### Text extract
********

# 1 1/8 inch fork on 1 inch bike....



## bing! (Jul 8, 2010)

Who knew! I love Klunkers.

fork with 1 1/8" steerer on an old school frame


----------



## Boy named SSue (Jan 7, 2004)

Good to be clear that this will work only with American standard 1" which is different than the headtubes on our old mountain bikes and road bikes. Pretty much cruisers and BMX only. If you don't want to fuss with finding a combination of mix and match headsets that will work, you can buy one from these guys (not me but he does post here from time to time).

Genuine Bicycle Produsts: Parts and Accesories.


----------



## 1 cog frog (Dec 21, 2004)

Or you could ream out the head tube to fit a standard 1 1/8" threadless headset like my LBS did for my Schwinn Klunker build.

frog


----------



## DeeEight (Jan 13, 2004)

Or do what Chris King does and braze the cups of a 1 1/8 headset to the outside of the head tube of a 1" headtube.


----------



## Call_me_Tom (May 26, 2008)

When did the 1-1/8" become the standard?


----------



## GrayJay (May 16, 2011)

DeeEight said:


> Or do what Chris King does and braze the cups of a 1 1/8 headset to the outside of the head tube of a 1" headtube.


Might work for steel cups on a steel frame, not so much for other materials. Difficulty would be getting the cups perfectly aligned prior to brazing in place. Subsequent headset replacements would be bit of a problem...

_Call_me_Tom

When did the 1-1/8" become the standard? 
_

Transition was gradually adopted during the early to mid-1990's, approx same timeframe as MTB went from quill stems to aheadset stems so there were very few 1-1/8" quills or 1" MTB aheadset stems.


----------

********

### Data section

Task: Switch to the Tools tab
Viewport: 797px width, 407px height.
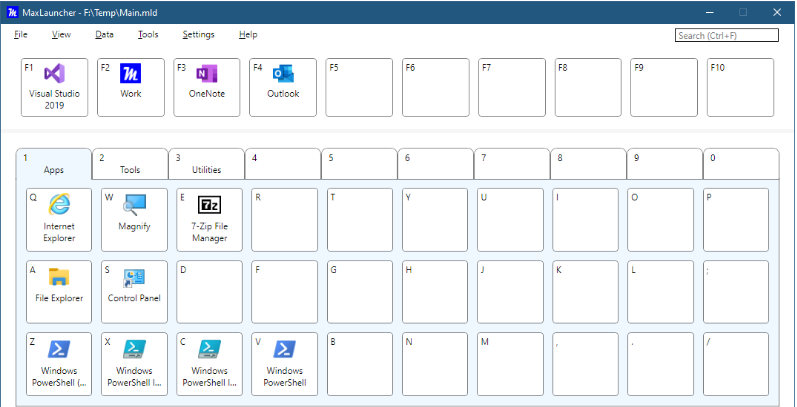Action: pyautogui.click(x=130, y=164)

********

### Set of tasks
1/ Retype the part of the forum thread on 1 1/8 inch forks from "## bing! (Jul" up to and including "time to time).".
2/ Answer these questions from the forum thread on 1 1/8 inch forks:
(a) According to Boy named SSue, this will work only with which headtube standard?
(b) What did 1 cog frog's LBS do for the Schwinn Klunker build?
(c) According to GrayJay, during what period was the transition to 1-1/8" gradually adopted?

### Complete answers
1/
## bing! (Jul 8, 2010)

Who knew! I love Klunkers.

fork with 1 1/8" steerer on an old school frame


----------



## Boy named SSue (Jan 7, 2004)

Good to be clear that this will work only with American standard 1" which is different than the headtubes on our old mountain bikes and road bikes. Pretty much cruisers and BMX only. If you don't want to fuss with finding a combination of mix and match headsets that will work, you can buy one from these guys (not me but he does post here from time to time).

2/
(a) American standard 1"
(b) It reamed out the head tube to fit a standard 1 1/8" threadless headset.
(c) The early to mid-1990's